In Case You've Wondered

My blog is where my wandering thoughts are interspersed with stuff I made up. So, if while reading you find yourself confused about the context, don't feel alone. I get confused, too.

If you're here for the stories, I started another blog:

One other thing: sometimes I write words you refuse to use in front of children, or polite company, unless you have a flat tire, or hit your thumb with a hammer.

I don't use them to offend; I use them to embellish.

Friday, June 28, 2013

Bit and Pieces of the Zimmerman Trial

I'm hearing, and reading, pieces of the Zimmerman trial. It's hard to sort through the evidence as presented, since this has turned into a racial, societal pile of crap.

What I'm getting from the evidence is that the witness, that claims she was on the phone with Zimmerman before the incident, has inconsistencies in her testimony.

The biggest threat to her credibility seems to be a letter she "wrote" as a description of what she observed. In cross examination, she admitted she couldn't even read the note, since it was written in cursive and she doesn't read cursive. That's damning for a witness. The entire reason for a trial is to find the truth, present it to a jury and let them decide what the information reveals. All the rest is procedural and required to keep the event orderly.
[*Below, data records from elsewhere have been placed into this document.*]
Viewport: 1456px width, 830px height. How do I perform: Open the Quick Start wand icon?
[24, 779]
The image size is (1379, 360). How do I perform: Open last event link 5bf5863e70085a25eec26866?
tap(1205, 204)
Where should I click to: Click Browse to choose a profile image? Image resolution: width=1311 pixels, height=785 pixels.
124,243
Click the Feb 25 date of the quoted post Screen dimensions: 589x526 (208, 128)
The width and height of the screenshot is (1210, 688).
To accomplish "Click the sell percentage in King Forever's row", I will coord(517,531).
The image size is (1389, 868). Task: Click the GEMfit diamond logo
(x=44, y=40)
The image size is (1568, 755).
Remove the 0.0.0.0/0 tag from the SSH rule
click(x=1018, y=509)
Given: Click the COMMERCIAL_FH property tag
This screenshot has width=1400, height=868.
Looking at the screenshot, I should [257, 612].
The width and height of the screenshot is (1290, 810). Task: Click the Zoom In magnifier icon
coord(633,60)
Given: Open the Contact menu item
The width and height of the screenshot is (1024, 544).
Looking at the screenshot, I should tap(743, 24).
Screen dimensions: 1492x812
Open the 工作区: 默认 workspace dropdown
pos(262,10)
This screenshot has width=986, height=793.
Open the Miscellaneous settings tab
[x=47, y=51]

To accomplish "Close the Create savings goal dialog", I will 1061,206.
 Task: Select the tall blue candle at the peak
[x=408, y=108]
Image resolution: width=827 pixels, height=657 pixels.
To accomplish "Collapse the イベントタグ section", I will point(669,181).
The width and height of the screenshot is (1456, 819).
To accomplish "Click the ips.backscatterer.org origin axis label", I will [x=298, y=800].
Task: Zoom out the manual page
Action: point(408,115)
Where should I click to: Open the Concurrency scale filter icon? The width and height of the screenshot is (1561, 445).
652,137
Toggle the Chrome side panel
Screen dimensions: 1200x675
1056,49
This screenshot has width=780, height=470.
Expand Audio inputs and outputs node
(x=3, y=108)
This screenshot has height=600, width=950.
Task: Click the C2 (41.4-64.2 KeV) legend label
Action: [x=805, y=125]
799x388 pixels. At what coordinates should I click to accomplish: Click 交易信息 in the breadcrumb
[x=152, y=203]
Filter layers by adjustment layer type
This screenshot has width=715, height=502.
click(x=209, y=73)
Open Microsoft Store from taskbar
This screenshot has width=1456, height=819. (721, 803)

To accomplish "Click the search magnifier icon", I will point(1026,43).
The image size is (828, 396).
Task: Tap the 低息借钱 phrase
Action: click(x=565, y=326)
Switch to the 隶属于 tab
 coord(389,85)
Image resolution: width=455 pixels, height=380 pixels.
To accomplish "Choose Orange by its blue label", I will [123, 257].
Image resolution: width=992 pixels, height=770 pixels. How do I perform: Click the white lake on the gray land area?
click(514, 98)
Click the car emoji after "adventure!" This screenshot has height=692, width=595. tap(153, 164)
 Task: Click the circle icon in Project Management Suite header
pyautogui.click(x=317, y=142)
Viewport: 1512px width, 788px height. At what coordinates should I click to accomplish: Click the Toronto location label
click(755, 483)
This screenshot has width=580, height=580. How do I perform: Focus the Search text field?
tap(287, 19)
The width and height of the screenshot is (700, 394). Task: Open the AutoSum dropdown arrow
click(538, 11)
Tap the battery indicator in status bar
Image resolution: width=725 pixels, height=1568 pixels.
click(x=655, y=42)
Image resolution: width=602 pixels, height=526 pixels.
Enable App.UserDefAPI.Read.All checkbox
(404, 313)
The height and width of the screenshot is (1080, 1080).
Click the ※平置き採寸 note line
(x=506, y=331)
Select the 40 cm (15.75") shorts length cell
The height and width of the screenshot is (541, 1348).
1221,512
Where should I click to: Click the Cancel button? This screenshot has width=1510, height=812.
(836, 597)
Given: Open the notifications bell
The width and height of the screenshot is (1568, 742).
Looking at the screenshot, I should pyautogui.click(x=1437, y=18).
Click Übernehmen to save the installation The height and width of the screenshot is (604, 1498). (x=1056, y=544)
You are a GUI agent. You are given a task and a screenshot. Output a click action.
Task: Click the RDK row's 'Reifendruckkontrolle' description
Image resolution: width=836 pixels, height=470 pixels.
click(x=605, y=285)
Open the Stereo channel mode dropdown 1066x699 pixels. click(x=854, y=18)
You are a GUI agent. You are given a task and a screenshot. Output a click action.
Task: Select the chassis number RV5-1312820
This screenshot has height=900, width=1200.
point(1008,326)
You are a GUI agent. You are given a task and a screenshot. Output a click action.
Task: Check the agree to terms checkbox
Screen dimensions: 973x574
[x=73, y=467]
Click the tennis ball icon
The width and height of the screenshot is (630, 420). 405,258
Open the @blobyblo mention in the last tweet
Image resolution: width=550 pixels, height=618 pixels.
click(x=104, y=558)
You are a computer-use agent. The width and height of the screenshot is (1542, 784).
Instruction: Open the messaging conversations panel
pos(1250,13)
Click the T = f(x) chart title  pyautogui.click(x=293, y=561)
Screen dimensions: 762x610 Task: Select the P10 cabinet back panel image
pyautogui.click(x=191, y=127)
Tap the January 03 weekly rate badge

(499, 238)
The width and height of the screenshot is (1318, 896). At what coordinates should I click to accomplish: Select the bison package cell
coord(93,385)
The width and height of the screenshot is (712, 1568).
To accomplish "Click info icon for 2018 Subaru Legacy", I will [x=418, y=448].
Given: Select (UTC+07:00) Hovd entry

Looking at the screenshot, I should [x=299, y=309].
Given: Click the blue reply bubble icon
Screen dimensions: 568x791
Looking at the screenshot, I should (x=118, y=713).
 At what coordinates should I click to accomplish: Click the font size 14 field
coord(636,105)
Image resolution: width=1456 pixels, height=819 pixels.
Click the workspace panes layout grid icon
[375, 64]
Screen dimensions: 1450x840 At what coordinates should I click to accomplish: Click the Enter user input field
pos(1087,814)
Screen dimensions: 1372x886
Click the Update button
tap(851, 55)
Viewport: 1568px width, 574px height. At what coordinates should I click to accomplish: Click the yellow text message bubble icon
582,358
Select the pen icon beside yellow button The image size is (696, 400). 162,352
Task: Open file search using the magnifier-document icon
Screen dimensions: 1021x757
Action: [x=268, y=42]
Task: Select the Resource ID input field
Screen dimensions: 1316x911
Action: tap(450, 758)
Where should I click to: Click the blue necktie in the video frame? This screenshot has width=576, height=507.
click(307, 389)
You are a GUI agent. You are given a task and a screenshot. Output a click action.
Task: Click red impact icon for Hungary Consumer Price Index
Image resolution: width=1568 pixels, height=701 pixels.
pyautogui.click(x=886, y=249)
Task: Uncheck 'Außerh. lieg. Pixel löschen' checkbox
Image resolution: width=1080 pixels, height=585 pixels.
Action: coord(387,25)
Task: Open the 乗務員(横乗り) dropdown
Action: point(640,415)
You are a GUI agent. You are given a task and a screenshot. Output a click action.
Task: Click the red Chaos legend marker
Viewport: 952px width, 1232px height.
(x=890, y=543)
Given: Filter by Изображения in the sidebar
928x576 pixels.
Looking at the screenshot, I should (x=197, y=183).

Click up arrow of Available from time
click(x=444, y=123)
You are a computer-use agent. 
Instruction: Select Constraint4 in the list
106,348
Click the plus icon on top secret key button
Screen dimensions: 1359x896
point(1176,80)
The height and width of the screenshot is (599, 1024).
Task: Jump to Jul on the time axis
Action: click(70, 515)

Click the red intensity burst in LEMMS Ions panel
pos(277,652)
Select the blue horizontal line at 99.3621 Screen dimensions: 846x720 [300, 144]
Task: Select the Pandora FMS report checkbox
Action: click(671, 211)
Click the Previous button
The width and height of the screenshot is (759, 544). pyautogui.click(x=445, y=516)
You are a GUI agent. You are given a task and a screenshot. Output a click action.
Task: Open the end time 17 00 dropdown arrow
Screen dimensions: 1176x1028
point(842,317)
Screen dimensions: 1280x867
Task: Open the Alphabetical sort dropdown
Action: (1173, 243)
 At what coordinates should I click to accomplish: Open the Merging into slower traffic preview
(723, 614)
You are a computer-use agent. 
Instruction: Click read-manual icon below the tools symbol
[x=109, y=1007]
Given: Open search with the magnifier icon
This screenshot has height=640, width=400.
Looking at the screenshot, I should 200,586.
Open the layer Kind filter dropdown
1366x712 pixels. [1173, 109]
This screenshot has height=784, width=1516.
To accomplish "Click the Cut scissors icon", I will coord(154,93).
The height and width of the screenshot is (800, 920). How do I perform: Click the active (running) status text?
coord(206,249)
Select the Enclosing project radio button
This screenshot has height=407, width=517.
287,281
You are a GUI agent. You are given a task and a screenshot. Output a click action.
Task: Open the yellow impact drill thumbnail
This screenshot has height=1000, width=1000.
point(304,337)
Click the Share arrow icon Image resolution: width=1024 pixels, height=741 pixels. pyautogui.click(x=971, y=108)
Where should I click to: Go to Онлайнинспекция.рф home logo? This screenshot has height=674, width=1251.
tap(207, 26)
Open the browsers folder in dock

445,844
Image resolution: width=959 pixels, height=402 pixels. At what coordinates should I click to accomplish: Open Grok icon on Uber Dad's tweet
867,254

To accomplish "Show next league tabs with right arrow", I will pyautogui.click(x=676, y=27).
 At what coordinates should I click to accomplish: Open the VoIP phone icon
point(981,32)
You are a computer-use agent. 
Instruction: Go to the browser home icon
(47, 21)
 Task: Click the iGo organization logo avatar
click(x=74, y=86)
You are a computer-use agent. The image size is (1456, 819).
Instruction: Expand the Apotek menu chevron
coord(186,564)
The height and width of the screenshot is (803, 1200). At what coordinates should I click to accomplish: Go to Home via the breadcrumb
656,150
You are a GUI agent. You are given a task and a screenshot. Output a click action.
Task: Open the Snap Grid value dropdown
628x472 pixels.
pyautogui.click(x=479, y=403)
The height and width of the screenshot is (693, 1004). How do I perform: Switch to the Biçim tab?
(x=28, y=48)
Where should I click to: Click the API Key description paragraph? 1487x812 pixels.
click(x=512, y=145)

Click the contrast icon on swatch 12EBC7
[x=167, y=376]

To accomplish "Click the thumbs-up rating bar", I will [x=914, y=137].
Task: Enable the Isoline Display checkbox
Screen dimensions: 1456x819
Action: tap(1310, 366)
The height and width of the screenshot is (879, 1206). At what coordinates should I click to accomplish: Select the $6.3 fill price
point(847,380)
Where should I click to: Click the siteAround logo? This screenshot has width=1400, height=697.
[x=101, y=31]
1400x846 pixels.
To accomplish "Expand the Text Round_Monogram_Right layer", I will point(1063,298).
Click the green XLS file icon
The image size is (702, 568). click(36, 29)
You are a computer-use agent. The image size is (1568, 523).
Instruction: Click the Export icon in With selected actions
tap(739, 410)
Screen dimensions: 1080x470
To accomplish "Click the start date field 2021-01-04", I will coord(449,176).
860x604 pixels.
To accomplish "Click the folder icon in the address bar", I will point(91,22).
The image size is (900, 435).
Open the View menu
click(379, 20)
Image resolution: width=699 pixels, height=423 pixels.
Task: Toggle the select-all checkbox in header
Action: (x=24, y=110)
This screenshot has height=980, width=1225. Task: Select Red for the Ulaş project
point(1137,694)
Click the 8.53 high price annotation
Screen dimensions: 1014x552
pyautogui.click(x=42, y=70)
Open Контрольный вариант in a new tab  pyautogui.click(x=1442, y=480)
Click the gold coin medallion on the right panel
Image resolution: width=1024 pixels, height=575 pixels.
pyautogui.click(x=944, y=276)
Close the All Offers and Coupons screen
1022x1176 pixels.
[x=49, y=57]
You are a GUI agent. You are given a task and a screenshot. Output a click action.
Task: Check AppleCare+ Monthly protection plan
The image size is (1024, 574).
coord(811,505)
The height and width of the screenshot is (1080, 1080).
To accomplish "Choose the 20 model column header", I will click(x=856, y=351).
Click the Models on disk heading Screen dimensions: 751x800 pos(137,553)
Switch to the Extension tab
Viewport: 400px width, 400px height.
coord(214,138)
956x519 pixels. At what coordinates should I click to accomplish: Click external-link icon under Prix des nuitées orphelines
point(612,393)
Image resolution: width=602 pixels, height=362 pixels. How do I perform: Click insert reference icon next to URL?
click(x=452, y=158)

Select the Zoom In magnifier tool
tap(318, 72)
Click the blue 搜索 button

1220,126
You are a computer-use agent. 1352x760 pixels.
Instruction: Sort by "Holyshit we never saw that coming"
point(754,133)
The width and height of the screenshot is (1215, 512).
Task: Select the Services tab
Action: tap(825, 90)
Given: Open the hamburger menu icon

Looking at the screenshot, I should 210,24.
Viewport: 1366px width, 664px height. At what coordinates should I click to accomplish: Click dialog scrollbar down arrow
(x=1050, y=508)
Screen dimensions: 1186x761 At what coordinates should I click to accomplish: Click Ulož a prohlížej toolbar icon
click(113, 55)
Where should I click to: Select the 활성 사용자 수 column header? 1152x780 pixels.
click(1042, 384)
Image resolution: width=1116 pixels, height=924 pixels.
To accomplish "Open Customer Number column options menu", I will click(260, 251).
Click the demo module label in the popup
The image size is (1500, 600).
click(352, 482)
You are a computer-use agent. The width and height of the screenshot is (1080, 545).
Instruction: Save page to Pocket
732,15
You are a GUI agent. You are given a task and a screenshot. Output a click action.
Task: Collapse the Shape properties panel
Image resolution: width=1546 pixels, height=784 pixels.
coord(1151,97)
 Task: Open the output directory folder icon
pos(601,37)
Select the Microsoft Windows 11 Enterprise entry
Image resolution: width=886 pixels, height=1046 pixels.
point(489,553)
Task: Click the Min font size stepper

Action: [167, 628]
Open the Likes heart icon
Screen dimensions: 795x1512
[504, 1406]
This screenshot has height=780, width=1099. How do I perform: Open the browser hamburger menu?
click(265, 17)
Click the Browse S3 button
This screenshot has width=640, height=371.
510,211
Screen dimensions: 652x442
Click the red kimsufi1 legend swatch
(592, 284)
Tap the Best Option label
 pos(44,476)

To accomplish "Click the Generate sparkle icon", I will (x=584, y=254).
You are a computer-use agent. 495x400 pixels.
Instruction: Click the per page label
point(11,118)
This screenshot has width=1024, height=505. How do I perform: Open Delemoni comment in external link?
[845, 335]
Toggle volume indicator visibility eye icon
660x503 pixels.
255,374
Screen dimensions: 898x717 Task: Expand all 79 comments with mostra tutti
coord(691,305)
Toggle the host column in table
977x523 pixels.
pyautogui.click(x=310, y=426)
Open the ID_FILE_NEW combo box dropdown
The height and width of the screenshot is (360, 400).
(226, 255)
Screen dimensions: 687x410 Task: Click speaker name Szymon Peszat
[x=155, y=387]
So, what does this do? If the jury is completely fair with their assessment, they'll be seriously doubting any evidence from the witness. This has nothing to do with anything but honesty, integrity and the serious matter of deciding what led to the death of a citizen.

The prosecution, if they're honest with their efforts so far, has reached a serious impasse in their argument. Not only has their witness become a liability, all evidence is now suspect. Even if the jury feels there is no reason for the prosecution to be dishonest, the nagging thought of gross incompetence is introduced. This leads to reasonable doubts, which a good jury will use to make their final decision.

The defense, from this point on, has an upper hand in the trial. Not only can the testimony of this witness be whittled away into irrelevancy, the rest of the evidence becomes suspect and the request for a mistrial becomes a possibility.

What a circus. Besides the deplorable involvement of the media, the ugly specter of intentional misconduct by a state justice system has now appeared. If the evidence is this weak, and the prosecution is so intent on pursuing a trial that is obviously poorly prepared - for whatever reason - logic dictates the motives are not for justice. There is no justice when the prejudices of prosecutors are allowed unbridled access to our justice system.


  1. This whole thing should've never made it into a courtroom, let alone warrant a murder charge. The only thing that Zimmerman did wrong was not hang back and let the cops handle things, like they told him to do. A law abiding citizen packing heat does not have a license to go seek confrontation, they have a responsibility to avoid it or any situation that potentially could end up as such. And this situation was entirely avoidable.

  2. You're right.

    If I had to guess what actually happened, I'm inclined to believe Zimmerman, out of frustration for the times he followed police instruction with suspicious people leaving his watch area, decided he'd follow this one a little longer, in the hope he could point Martin out before he walked away.

    Martin sped up, Zimmerman did too, but lost track of Martin. Giving up his pursuit, Martin, who was angry about being followed, confronted Zimmerman. After that it escalated, Zimmerman was getting his butt whipped and the rest is history.

    What bothers me most is the media involvement. All the racial undertones, conjecture and downright efforts to manipulate information to promote an agenda, are due to the media.

  3. Last week, I kid you not, a big black kid was walking down the fenter of our street. He was not from our neighborhood. He was cursing repeatedly and loudly into his cell phone.
    I had enough and went to the door and told him to shut up.
    He told me to go back in the house. I told him to move on and shut up. He spoke threateningly but kept moving.
    He left finally.
    I thought of Zimmerman.
    I was carrying, but I wasn't going to let that stop me from challenging him.
    I'm glad it came to nothing, except it didn't.
    I feel better (after the shakes stopped) for defending my neighborhood's peace.

  4. My take: Photographic evidence of Zimmerman having been beaten taken by police that arrived on the scene to investigate. I seriously doubt Trayvon could inflict that much punishment on another person after being mortally struck by a single 9mm round even if it was FMJ.

    This was a simple open and closed case of self defense before the media got ahold of it and turned it into a race issue which the county decided needed to be prosecuted, or persecuted, in order to appease a local minority and prevent a riot.